■ TASK STATEMENT ■
Copy out the entries that follow, exactly as written.
━━━━━ AVAILABLE DATA ━━━━━
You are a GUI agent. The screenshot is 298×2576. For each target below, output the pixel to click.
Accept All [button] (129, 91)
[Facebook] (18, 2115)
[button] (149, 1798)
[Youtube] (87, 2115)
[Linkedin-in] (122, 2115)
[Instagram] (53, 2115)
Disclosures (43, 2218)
━━━━━
■ SOLUTION FOR THIS EXERCISE ■
You are a GUI agent. The screenshot is 298×2576. For each target below, output the pixel to click.
Accept All [button] (129, 91)
[Facebook] (18, 2115)
[button] (149, 1798)
[Youtube] (87, 2115)
[Linkedin-in] (122, 2115)
[Instagram] (53, 2115)
Disclosures (43, 2218)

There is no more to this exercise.